++++ Data in this exercise
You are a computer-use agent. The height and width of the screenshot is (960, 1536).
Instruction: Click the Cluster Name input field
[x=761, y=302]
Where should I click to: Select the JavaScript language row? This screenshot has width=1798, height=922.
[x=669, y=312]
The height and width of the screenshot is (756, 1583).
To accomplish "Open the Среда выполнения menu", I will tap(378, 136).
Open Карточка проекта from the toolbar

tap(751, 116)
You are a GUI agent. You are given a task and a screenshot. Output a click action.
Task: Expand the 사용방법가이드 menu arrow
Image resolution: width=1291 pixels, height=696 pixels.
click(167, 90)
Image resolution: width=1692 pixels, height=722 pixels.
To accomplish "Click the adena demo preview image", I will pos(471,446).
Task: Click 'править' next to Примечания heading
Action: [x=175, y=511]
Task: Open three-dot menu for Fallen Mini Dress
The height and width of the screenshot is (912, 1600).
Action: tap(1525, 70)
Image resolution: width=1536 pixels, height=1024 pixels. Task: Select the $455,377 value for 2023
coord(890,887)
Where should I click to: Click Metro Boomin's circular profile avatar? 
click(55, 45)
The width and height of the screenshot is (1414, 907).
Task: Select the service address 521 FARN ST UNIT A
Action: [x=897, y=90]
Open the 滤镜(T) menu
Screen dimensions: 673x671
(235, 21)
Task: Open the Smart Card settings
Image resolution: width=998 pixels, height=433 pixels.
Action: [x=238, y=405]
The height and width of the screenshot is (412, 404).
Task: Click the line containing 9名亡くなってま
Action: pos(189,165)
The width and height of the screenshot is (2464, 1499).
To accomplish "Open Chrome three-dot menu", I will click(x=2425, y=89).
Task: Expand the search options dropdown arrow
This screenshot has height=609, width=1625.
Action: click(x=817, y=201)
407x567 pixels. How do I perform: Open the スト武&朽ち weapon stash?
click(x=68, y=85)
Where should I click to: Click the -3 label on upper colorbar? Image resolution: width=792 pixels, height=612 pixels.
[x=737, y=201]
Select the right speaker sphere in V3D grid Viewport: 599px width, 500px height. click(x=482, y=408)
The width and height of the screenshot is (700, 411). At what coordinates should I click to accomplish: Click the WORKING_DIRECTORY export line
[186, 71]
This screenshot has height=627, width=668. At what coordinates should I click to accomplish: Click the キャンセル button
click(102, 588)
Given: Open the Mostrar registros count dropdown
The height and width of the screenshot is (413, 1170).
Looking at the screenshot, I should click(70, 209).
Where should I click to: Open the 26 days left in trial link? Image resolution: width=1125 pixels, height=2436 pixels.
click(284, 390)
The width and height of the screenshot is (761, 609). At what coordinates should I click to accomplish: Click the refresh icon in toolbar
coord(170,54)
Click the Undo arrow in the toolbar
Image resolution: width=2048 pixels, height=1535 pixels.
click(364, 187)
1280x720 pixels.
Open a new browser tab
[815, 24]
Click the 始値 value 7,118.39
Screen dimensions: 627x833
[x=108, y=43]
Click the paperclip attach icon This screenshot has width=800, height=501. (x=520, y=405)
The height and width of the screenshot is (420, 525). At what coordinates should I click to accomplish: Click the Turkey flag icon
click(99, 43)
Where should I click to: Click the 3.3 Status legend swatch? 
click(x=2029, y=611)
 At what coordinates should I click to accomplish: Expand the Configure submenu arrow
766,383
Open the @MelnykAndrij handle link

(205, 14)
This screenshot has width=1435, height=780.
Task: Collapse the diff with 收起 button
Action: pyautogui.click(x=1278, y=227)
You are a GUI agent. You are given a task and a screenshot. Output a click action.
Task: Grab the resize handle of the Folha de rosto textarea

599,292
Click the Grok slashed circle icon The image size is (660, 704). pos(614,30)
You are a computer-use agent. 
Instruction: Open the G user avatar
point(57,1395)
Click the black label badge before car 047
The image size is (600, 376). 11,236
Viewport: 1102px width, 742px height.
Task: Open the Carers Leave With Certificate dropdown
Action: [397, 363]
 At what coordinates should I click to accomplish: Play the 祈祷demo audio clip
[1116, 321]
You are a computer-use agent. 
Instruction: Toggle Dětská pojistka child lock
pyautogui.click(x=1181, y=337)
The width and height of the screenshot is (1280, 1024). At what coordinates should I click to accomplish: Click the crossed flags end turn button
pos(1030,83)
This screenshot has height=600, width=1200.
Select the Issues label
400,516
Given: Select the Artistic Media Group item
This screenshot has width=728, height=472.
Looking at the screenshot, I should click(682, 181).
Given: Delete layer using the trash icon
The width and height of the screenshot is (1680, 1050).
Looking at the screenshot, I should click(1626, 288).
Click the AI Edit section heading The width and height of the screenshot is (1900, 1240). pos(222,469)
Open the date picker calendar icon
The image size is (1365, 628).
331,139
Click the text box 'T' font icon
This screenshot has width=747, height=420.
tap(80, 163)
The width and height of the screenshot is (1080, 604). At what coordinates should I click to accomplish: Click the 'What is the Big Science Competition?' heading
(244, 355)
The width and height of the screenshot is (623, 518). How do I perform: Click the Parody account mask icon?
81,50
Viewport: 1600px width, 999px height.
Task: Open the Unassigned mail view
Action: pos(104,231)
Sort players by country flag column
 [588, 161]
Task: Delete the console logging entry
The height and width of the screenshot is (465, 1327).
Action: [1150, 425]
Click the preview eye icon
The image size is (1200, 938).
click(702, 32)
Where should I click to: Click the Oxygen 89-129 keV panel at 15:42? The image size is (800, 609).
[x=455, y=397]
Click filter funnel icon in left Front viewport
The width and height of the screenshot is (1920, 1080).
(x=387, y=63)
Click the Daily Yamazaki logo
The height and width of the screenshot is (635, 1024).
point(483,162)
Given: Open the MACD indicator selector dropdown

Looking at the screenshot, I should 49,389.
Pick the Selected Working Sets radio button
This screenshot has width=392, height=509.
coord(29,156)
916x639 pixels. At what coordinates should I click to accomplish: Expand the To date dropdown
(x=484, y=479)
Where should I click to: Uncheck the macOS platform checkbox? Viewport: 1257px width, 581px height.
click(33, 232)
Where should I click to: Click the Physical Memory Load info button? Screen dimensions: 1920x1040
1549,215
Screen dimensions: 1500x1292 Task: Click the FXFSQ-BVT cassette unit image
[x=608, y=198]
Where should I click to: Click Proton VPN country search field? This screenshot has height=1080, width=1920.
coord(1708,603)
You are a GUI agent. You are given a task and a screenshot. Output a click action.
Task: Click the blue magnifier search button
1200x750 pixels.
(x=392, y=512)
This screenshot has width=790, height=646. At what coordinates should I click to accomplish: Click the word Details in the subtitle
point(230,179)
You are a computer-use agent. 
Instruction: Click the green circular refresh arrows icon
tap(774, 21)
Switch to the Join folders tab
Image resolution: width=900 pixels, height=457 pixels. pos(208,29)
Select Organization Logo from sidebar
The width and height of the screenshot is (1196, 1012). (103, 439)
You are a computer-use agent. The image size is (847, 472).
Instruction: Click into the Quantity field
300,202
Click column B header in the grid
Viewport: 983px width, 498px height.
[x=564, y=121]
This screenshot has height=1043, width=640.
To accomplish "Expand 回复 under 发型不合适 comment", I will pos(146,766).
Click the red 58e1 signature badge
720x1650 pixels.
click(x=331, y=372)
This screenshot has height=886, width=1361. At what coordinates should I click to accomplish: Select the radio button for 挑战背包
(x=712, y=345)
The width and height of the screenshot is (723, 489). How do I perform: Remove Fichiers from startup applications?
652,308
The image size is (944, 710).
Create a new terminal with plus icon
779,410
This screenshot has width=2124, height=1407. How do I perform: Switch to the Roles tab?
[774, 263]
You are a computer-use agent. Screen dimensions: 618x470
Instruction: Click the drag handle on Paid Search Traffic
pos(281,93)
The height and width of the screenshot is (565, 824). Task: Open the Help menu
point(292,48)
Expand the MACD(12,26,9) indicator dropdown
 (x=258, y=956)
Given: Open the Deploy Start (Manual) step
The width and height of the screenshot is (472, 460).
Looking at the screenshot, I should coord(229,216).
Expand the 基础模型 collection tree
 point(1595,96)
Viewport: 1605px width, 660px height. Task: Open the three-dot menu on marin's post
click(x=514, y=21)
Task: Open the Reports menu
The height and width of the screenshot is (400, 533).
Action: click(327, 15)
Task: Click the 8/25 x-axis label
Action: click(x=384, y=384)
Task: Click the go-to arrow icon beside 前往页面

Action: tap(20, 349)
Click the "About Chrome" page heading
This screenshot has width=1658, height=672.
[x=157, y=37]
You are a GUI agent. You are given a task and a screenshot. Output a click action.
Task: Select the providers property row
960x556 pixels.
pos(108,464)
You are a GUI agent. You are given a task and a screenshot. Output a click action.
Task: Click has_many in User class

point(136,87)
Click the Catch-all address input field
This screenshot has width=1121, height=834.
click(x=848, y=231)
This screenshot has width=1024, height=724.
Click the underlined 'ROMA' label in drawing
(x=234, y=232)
++++++++
▶ Exercise goal
Rewrite the items starting at the line containing "This screenshot has width=1024, height=724." and ending with the last item, swapping "label" for "tag" and changing nothing else.

▶ Response to the exercise
This screenshot has width=1024, height=724.
Click the underlined 'ROMA' tag in drawing
(x=234, y=232)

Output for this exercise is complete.